“If one wants to lead a spiritual life, this very pranayama is sufficient. It will steady the way to mediation and samadhi.” ~ Swami Satyananda
Mudra: Nasagra Mudra - right hand, index and middle finger rests on the eyebrow center; thumb is near the right nostril, ring and pinkie fold next to the left nostril (this is the suggested mudra by the Bihar Yoga folks but I typically use Vishnu mudra, which is folding the index and middle finger to the palm and extending the ring and pinkie - having the palm so close to my face makes me claustrophobic); left hand in jnana mudra at left knee (index finger folded to root of thumb - creates a small circle)
- Several rounds of yoga breath
- create the intention of clearing the ida and pingala nadi
- close the right nostril with the thumb, take 5 breaths through left nostril. Be aware of each breath. Keep the breath silent.
- close the left nostril with the ring finger, same instruction as right.
- This is one round. Practice up to 5 rounds, depending on time constraints.
Alternate Nostril Breathing:
- create the intention of balancing the ida and pingala nadi
- continue with Nasagra Mudra (or Vishnu mudra)
- close the right nostril with the thumb, inhale through the left, count mentally but breathe without strain.
- Close left nostril with ring finger and release the thumb from the right nostril, exhaling through the right nostril, counting on the exhale. Match the inhale and the exhale.
- Inhale through the right nostril, keeping the same count. At the end of the inhalation, close the right nostril and open the left nostril.
- Exhale through the left nostril. This is one round.
- Practice 5 -10 rounds.
A good rule to remember is to always close the nostril following the inhale.
This is the basic practice. If you want to go deeper, please see Prana and Pranayama; Swami Niranjanananda Saraswati, Yoga Publications Trust, Ch. 19, Nadi Shodhana Pranayama.
DISCLAIMER: The following is a pranayama meditation that I made up, so consider this with a certain “grain of salt”. That being said, I have found it to be very beneficial.
For the following, please see the figure above.
For this meditation, an understanding of the 7 primary chakras and the 3 primary nadis, the ida, the pingala and the sushumna is necessary.
- The muladhara chakra is both the body’s energy generator and the abode for Shakti, the personification of energy.
- The jivatman, or individual consciousness, is contained within the anahata chakra.
- The sahasrara chakra is the abode of Shiva, the personification of consciousness.
- The goal of this meditation is to visualize the unification of Shakti and jivatman with Shiva.
- This is the dawning of self realization.
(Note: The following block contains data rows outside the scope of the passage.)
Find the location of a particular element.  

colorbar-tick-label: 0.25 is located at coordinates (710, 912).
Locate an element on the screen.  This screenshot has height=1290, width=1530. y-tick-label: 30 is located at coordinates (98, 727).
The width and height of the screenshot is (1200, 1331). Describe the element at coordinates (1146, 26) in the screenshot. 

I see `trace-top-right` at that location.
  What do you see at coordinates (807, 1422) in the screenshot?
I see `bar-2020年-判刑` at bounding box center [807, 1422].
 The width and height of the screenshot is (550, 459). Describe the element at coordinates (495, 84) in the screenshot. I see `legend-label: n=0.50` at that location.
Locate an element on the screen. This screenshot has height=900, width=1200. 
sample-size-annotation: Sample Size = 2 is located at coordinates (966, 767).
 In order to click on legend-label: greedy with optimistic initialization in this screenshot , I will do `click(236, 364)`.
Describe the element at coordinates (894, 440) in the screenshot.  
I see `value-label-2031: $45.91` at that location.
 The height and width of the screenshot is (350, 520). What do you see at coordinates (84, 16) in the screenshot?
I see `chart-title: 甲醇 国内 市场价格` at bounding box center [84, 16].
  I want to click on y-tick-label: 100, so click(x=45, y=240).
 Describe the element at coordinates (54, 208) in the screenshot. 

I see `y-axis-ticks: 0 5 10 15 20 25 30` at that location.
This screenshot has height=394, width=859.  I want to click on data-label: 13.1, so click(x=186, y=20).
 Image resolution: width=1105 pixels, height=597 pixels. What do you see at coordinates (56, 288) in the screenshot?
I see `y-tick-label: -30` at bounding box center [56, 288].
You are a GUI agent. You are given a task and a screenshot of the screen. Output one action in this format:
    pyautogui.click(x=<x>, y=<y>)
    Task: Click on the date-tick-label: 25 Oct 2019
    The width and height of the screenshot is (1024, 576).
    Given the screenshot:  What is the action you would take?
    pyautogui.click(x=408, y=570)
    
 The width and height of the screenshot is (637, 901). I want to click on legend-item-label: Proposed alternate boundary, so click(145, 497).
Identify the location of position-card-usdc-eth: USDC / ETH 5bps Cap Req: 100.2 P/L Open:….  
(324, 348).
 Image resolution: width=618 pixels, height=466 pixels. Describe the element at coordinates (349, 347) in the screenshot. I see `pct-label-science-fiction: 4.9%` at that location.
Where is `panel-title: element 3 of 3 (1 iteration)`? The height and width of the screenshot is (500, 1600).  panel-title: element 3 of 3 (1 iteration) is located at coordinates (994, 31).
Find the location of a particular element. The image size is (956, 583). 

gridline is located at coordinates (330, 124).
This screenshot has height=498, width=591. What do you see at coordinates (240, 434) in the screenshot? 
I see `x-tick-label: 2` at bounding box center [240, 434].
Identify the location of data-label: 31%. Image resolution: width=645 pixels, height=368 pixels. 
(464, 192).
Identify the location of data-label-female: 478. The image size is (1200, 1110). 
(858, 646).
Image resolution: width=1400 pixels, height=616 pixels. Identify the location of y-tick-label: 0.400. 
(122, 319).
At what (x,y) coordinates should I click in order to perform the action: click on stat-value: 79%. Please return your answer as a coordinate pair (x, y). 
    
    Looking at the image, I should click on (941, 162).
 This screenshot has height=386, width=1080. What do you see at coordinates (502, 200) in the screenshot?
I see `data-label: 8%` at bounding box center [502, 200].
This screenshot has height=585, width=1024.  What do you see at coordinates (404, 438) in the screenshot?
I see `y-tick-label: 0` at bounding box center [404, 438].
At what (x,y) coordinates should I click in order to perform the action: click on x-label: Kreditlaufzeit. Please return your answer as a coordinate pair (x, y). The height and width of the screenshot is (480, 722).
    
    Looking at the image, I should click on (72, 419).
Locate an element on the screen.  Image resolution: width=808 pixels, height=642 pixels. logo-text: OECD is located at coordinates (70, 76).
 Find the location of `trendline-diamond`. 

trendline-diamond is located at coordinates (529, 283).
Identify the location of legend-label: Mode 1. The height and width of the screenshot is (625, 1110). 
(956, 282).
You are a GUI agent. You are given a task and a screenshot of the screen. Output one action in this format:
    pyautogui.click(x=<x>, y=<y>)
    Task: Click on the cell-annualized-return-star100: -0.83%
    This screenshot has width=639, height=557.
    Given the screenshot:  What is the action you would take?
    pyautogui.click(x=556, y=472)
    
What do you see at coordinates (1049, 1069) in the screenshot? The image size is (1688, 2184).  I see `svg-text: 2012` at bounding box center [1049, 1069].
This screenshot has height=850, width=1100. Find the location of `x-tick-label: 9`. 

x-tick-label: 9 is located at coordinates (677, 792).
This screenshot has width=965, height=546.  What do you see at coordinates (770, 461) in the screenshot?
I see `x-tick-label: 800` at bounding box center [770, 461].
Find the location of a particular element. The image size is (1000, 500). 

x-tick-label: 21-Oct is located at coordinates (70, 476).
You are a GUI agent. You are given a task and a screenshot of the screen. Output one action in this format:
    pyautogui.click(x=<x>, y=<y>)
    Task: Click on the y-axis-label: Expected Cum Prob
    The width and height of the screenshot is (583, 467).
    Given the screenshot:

- Immediately following Nadi Shodhana, visualize the ida and pingala as being perfectly clear, flowing equally. Visualize the ida as taking in the moon energy, see it as calming and cooling. Visualize the pingala as taking in the sun energy, see it as warming and vitalizing.
- Visualize the mahaprana traveling down the ida and pingala, filling the muladhara chakra. Visualize kundalini shakti as a sleeping serpent. As mahaprana fills muladhara, see shakti begin to stir.
- Full inhale and retain. Visualize shakti moving and beginning to rise up sushumna, moving into svadishthana chakra. Exhale.
- Full inhale and retain. Visualize shakti rising up sushumna, moving into manipura chakra. Exhale.
- Full inhale and retain. Visualize shakti rising up sushumna, moving into anahata chakra. Visualize shakti merging with jivatman (visualize jivatman as a tiny you). Exhale.
- Full inhale and retain. Visualize shakti and jivatman rising up sushumna, moving into vishuddi chakra. Exhale.
- Full inhale and retain. Visualize shakti and jivatman rising up sushumna, moving into ajna chakra. Exhale.
- Full inhale and retain. Visualize shakti and jivatman rising up sushumna, moving into sahasrara chakra. See shakti and jivatman merging with Shiva. Exhale.
- Stay with the visualization of all that you are merging with cosmic consciousness. Repeat the visualization 5 times while retaining your breath.
I’m sure this seems super complicated but if you’ll stick with it, you’ll get proficient enough at it to do it in 5 to 7 minutes.